Customer data has been hacked at a major marketing firm. The security breach at Epsilon involved corporate clients, many of them household names, including JPMorgan Chase, Citibank, Walgreens and Disney.
On Friday, the Irving, Texas-based Epsilon announced "an incident" of unauthorized entry was detected on March 30. It said the information obtained was limited to e-mail addresses and customer names -- potentially in the millions -- and a "rigorous assessment" determined that no other personally identifiable information was at risk.
Best Buy, L.L. Bean, Marriott
Epsilon's clients have been alerting their customers to be wary of phishing, or fake e-mail offers that ask users to supply personal information, click on links leading to malicious web sites, or download attachments that could contain viruses. Phishing attempts try to steal account numbers, passwords or other information by pretending to be from a familiar company or friend.
Other Epsilon clients include Kroger, Barclays Bank, U.S. Bancorp, Marriott, Ritz Carlton, Best Buy, L.L. Bean, Home Shopping Network, and TiVo. Epsilon has about 2,500 customers, but the company said only about two percent were affected. It didn't give details about the security breach.
Epsilon's services include database development and management, marketing analytics, and e-mail services. The company sends an estimated 40 billion e-mails each year for its clients.
Corporate data has become a favorite target for hackers. According to a report released late last month by McAfee and Science Applications International, stealing personal information from individuals is much less of a target for cybercriminals than targeting corporate data -- which, as in Epsilon's case, could include millions of records of personal information from individual customers. Corporate target can also include company trade secrets, legal documents, source code, and other confidential data.
In addition to technical barriers and monitoring, the report found that the location of data storage also impacted its safety. Three countries in particular are considered the least safe for data storage -- China, Russia and Pakistan -- while the U.S., Germany and the United Kingdom are considered safest. Epsilon hasn't indicated where its data was stored.

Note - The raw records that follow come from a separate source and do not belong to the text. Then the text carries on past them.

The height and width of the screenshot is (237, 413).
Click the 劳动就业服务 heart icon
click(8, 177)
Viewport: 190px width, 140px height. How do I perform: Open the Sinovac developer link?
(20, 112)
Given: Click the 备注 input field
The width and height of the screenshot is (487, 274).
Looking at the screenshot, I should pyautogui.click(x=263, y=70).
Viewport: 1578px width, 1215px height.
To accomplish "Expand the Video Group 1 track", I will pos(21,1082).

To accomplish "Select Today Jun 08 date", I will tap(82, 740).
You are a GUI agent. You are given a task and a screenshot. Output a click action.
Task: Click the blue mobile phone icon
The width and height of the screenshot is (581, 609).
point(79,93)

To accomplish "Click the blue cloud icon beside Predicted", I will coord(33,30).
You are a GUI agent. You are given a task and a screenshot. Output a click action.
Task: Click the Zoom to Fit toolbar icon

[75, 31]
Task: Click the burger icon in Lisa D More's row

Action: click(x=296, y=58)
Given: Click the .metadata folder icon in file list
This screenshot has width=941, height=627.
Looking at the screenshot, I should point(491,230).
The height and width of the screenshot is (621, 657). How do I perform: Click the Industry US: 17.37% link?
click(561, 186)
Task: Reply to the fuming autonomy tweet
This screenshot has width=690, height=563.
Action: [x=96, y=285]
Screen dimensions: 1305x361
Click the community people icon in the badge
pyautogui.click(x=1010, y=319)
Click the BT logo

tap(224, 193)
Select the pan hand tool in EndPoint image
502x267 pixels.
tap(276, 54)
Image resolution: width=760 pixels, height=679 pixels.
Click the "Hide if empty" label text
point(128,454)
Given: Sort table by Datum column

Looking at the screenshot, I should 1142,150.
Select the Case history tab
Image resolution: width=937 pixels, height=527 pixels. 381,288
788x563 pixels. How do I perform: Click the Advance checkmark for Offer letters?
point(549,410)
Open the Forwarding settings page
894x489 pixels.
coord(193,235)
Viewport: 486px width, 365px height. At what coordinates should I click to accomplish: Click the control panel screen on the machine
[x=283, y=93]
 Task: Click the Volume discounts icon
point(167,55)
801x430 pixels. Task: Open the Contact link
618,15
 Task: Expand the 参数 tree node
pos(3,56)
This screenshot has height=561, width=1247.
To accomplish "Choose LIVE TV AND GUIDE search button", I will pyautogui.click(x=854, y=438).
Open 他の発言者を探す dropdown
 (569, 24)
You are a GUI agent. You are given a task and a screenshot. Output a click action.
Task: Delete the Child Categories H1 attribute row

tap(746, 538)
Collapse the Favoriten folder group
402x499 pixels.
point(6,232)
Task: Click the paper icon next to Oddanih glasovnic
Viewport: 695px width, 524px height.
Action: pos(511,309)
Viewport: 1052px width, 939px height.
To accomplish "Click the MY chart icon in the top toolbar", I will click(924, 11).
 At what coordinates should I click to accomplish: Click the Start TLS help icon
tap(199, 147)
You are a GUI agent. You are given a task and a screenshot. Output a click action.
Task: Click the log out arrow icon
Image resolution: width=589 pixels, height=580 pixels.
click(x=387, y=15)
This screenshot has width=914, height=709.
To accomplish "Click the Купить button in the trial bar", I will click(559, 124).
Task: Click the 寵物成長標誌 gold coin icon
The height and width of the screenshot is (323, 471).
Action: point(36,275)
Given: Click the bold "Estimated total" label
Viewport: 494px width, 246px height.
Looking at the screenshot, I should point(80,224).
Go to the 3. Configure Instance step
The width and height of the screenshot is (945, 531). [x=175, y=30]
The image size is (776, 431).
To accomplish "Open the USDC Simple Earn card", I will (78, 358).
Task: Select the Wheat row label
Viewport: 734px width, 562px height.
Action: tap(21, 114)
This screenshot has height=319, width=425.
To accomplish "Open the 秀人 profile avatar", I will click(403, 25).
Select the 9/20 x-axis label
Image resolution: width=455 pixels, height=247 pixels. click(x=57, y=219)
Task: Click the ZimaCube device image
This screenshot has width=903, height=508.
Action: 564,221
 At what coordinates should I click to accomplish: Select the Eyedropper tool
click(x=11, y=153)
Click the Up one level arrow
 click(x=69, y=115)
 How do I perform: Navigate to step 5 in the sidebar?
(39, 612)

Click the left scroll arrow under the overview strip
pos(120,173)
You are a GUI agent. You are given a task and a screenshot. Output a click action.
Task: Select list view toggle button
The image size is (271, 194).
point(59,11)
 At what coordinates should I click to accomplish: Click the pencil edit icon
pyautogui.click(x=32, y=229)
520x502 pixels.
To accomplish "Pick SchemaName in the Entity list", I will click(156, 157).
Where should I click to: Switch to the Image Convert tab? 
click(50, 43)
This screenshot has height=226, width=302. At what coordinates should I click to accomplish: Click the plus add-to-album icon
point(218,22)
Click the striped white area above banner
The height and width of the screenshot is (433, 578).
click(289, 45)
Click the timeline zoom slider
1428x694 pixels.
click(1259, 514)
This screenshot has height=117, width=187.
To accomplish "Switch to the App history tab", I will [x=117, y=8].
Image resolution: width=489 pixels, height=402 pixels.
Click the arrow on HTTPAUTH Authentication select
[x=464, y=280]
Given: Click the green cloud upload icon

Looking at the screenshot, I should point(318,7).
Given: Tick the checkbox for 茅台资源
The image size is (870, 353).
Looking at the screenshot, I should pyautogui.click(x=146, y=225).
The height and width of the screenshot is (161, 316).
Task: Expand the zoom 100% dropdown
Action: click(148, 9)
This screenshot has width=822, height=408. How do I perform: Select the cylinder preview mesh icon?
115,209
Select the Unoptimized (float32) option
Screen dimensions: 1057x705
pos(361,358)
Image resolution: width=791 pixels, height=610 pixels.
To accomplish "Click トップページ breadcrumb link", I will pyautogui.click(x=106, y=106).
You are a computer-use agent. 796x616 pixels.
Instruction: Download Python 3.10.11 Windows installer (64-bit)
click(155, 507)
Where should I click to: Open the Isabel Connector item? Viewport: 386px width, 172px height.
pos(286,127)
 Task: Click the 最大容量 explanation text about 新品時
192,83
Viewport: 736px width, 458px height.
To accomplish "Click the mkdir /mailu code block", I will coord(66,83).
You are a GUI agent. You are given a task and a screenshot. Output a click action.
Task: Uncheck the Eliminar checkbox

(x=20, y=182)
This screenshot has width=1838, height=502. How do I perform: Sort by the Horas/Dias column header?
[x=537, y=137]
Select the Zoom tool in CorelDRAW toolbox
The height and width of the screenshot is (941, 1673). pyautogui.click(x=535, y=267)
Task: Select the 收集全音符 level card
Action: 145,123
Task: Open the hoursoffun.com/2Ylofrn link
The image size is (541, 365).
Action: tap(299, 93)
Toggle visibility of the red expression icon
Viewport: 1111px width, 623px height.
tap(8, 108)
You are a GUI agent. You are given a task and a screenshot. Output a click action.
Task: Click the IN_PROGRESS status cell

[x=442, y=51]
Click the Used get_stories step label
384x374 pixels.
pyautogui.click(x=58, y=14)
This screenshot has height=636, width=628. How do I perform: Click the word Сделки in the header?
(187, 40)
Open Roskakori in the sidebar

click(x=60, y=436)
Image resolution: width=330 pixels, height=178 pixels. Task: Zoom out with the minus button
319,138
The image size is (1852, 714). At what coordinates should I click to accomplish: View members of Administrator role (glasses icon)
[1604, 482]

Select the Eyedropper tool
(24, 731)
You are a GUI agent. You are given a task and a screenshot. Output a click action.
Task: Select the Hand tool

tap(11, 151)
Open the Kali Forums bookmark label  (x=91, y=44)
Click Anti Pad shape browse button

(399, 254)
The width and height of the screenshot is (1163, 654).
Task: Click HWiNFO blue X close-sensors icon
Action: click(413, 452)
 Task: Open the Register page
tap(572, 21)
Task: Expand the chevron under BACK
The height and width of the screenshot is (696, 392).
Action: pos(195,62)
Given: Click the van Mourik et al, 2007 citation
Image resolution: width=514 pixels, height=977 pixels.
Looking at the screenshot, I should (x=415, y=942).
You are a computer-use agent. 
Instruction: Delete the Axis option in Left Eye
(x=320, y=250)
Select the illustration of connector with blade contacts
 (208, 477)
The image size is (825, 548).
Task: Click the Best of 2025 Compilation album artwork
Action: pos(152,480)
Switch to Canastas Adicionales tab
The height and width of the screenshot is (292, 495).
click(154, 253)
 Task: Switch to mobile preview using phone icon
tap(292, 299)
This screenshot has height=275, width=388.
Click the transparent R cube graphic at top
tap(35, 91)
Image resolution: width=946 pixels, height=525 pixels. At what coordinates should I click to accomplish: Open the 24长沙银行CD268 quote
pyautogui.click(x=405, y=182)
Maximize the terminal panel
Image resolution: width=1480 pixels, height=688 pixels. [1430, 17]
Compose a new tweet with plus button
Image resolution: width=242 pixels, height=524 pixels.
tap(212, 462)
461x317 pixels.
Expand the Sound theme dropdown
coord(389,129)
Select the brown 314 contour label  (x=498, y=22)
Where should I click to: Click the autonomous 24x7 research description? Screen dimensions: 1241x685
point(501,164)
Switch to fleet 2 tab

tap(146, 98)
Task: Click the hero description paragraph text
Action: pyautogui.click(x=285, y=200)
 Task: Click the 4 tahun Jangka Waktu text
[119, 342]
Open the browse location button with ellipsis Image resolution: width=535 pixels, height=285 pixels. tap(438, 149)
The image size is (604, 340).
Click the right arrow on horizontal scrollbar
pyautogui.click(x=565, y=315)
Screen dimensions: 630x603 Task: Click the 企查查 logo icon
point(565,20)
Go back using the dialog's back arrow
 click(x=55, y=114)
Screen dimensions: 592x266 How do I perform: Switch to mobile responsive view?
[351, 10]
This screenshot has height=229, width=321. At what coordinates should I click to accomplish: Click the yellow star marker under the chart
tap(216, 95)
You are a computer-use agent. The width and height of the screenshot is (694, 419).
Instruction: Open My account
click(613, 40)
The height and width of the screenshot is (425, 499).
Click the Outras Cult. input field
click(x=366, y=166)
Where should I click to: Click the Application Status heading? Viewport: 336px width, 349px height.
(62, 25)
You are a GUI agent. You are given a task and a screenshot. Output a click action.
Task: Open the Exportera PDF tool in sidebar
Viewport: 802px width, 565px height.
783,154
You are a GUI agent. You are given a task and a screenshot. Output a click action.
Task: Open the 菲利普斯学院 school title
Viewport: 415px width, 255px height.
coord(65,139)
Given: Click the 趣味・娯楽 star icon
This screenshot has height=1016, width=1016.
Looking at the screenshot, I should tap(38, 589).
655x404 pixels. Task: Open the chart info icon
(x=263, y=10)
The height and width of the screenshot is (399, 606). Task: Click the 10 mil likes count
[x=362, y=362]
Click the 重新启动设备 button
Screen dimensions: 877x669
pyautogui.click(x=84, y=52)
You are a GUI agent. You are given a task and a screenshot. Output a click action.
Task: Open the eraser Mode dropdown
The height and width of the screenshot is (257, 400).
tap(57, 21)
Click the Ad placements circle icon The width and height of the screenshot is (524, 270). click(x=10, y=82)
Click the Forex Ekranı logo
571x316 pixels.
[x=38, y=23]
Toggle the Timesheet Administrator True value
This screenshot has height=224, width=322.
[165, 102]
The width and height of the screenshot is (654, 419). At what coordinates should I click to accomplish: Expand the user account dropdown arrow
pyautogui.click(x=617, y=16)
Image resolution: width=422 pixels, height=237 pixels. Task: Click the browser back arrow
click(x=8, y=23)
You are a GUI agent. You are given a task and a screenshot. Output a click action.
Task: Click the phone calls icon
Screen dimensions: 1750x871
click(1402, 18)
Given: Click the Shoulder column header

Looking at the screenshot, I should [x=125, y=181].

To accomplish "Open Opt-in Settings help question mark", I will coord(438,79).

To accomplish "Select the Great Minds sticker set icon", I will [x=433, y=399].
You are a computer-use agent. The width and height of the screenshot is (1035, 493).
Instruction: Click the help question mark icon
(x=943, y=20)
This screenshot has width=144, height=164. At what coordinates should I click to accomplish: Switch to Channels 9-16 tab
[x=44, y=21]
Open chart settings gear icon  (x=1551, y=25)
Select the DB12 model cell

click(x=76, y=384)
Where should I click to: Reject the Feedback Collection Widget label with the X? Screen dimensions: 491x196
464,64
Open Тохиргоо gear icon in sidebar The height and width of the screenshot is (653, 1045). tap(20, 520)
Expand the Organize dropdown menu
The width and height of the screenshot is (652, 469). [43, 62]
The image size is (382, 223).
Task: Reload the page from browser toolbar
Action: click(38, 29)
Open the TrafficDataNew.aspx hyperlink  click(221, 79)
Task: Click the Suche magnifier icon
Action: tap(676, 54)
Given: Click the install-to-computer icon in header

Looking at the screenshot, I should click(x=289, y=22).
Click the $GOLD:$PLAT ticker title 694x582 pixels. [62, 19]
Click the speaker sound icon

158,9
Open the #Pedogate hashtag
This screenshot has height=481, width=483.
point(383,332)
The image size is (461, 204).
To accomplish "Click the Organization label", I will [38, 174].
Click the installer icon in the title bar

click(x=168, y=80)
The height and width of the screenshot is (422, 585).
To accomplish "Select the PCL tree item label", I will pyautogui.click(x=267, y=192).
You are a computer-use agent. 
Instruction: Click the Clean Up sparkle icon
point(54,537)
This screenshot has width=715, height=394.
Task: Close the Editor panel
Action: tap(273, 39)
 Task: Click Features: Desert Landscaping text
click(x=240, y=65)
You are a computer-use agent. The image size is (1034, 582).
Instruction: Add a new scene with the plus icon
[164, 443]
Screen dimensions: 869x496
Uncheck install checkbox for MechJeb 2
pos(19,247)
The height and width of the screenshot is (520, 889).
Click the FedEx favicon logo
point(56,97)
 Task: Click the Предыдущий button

Security breaches are also happening at companies whose core business is data security. For instance, RSA Security, makers of SecurID and one of the country's leading security firms, recently announced that hackers had "extracted" data related to SecurID.
In its announcement, RSA said its security systems had identified "an extremely sophisticated cyberattack in progress," to which it responded with "a variety of aggressive measures."
It described the attack as being in the category of advanced persistent threat, a term that can be used to describe breaches involving professional, organized hacking, such as from corporate espionage, other countries, or criminal organizations.